Go through the data line by line from the top, retyping each exactly, and end with the line that contains "お問い合わせ (54, 933)".

####

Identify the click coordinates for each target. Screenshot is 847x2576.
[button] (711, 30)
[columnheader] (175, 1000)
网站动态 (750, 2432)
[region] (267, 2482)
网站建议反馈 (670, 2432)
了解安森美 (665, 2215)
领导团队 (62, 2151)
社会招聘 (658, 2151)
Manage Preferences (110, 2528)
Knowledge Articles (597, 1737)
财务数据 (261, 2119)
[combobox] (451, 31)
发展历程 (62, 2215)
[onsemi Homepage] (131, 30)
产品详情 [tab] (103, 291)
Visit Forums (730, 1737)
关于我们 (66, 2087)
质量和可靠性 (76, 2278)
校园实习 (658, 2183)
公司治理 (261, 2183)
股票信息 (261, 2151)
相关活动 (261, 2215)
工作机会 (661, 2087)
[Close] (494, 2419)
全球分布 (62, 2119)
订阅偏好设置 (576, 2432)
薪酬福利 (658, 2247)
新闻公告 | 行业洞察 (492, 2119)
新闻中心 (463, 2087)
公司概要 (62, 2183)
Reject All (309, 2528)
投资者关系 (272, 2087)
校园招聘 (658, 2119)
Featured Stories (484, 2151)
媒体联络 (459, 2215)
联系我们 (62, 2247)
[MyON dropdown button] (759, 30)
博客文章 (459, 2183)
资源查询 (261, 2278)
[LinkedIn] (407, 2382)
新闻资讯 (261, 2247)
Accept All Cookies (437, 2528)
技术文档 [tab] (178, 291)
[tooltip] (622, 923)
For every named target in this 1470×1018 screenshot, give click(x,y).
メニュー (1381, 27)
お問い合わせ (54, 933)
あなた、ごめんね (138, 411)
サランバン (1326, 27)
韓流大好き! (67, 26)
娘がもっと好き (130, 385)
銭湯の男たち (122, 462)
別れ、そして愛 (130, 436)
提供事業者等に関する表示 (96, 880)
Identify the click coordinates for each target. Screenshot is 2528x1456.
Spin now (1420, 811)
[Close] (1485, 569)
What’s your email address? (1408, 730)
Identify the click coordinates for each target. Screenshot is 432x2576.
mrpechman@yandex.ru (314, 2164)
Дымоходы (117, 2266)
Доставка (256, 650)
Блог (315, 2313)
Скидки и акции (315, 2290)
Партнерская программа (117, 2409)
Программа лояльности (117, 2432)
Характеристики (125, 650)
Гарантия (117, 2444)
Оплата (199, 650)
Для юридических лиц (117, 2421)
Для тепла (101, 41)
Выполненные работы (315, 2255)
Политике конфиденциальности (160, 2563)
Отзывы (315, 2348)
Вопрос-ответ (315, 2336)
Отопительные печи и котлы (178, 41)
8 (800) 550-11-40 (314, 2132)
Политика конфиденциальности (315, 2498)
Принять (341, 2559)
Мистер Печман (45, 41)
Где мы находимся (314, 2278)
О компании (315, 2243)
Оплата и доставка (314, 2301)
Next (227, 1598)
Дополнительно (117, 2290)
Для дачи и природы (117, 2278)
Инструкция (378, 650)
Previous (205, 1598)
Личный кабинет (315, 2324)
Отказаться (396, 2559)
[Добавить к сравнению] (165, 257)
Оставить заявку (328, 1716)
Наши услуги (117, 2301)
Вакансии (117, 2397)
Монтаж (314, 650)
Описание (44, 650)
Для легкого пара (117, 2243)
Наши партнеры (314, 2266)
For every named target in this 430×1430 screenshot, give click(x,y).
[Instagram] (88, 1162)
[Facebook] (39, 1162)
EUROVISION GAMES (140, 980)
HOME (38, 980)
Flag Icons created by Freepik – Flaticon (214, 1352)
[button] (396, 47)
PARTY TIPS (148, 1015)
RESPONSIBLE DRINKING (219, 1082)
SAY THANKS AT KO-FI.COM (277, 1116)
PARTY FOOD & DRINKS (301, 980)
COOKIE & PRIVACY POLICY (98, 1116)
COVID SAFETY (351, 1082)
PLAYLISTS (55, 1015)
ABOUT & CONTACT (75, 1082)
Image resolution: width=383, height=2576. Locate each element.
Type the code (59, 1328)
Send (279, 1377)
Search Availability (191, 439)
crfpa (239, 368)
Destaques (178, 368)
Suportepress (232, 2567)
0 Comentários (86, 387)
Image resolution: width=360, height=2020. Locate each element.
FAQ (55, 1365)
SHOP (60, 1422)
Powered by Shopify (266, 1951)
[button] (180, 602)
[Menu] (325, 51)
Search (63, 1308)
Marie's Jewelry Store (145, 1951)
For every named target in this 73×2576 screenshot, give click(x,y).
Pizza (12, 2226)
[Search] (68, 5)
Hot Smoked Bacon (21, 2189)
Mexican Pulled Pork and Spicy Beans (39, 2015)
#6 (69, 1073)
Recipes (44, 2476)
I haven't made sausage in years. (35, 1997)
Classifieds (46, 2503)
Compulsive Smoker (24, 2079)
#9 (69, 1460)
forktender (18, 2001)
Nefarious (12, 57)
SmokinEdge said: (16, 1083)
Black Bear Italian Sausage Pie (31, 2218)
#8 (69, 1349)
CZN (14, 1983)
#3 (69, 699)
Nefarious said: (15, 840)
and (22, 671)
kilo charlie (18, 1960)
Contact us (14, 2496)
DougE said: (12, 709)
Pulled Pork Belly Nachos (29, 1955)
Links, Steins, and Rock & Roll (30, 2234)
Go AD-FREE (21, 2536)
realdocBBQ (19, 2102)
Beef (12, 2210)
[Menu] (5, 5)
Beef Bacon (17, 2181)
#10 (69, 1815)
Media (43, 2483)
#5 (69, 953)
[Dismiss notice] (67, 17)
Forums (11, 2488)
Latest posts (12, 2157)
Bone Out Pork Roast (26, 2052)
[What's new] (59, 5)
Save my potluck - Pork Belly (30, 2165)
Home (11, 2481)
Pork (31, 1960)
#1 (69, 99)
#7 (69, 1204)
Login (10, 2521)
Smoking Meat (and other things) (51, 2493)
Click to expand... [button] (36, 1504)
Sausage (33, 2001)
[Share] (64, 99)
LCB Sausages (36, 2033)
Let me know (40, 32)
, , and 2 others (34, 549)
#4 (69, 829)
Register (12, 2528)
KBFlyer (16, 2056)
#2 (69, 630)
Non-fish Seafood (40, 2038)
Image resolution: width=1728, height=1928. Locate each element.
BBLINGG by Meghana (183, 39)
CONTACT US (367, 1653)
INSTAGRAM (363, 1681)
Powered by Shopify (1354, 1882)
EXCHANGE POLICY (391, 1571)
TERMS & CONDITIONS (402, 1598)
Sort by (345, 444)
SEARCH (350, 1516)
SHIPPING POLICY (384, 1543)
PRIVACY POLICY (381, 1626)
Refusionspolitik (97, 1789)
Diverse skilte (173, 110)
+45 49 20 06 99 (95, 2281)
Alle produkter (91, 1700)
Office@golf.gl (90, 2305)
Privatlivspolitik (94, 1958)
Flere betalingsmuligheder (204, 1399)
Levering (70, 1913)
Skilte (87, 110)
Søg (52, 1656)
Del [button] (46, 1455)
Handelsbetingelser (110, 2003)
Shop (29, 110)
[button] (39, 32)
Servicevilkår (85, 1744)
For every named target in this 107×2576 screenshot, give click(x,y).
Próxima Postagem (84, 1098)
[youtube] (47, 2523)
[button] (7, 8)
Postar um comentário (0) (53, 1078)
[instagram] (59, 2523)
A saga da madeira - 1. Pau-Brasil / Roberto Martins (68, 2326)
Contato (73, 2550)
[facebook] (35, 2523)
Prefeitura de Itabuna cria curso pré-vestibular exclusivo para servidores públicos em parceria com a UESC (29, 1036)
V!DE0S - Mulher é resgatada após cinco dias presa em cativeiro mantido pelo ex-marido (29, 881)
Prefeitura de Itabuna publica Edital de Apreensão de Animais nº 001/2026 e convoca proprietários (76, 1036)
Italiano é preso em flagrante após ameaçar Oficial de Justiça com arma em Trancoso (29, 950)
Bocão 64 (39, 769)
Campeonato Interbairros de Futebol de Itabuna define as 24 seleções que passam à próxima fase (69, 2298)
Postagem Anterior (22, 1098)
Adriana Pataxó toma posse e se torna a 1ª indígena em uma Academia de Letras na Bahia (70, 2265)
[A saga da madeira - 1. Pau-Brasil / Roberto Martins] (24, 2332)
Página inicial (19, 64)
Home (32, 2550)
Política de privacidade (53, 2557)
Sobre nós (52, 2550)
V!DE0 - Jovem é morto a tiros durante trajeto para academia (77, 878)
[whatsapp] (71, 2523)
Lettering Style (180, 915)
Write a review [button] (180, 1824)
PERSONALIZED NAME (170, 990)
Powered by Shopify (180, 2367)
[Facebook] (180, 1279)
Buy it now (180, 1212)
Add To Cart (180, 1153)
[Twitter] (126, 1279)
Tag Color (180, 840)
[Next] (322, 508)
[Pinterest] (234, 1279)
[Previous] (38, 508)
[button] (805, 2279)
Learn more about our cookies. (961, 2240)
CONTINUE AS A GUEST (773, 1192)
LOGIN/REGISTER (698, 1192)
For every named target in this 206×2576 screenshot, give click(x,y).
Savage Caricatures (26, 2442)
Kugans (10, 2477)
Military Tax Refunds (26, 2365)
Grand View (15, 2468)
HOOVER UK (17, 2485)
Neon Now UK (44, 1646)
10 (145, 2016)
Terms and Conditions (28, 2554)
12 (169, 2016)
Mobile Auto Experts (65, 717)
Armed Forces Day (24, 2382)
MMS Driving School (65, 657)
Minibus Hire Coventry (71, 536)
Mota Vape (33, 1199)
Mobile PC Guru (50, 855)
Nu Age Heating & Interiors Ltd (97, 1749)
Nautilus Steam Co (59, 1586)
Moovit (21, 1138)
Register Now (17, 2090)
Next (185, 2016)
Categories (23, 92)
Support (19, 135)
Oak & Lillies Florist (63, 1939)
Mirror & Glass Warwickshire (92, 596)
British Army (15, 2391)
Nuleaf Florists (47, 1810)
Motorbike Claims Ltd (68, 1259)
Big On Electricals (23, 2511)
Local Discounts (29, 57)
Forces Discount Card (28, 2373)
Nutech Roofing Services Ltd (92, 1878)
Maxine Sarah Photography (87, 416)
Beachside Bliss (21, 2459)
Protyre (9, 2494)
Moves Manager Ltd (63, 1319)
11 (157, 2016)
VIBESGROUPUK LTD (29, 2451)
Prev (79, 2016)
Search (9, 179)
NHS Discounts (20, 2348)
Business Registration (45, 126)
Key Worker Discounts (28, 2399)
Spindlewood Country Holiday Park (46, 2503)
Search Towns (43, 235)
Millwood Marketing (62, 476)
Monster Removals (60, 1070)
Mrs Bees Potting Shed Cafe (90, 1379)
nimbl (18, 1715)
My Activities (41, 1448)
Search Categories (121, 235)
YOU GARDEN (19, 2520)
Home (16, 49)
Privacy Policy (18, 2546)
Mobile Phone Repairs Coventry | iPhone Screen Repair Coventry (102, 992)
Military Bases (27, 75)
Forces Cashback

####

• Your response:
Identify the click coordinates for each target. Screenshot is 847x2576.
[button] (711, 30)
[columnheader] (175, 1000)
网站动态 (750, 2432)
[region] (267, 2482)
网站建议反馈 (670, 2432)
了解安森美 (665, 2215)
领导团队 (62, 2151)
社会招聘 (658, 2151)
Manage Preferences (110, 2528)
Knowledge Articles (597, 1737)
财务数据 (261, 2119)
[combobox] (451, 31)
发展历程 (62, 2215)
[onsemi Homepage] (131, 30)
产品详情 [tab] (103, 291)
Visit Forums (730, 1737)
关于我们 (66, 2087)
质量和可靠性 (76, 2278)
校园实习 (658, 2183)
公司治理 (261, 2183)
股票信息 (261, 2151)
相关活动 (261, 2215)
工作机会 (661, 2087)
[Close] (494, 2419)
全球分布 (62, 2119)
订阅偏好设置 (576, 2432)
薪酬福利 (658, 2247)
新闻公告 | 行业洞察 (492, 2119)
新闻中心 (463, 2087)
公司概要 (62, 2183)
Reject All (309, 2528)
投资者关系 (272, 2087)
校园招聘 (658, 2119)
Featured Stories (484, 2151)
媒体联络 (459, 2215)
联系我们 (62, 2247)
[MyON dropdown button] (759, 30)
博客文章 (459, 2183)
资源查询 (261, 2278)
[LinkedIn] (407, 2382)
新闻资讯 (261, 2247)
Accept All Cookies (437, 2528)
技术文档 [tab] (178, 291)
[tooltip] (622, 923)
For every named target in this 1470×1018 screenshot, give click(x,y).
メニュー (1381, 27)
お問い合わせ (54, 933)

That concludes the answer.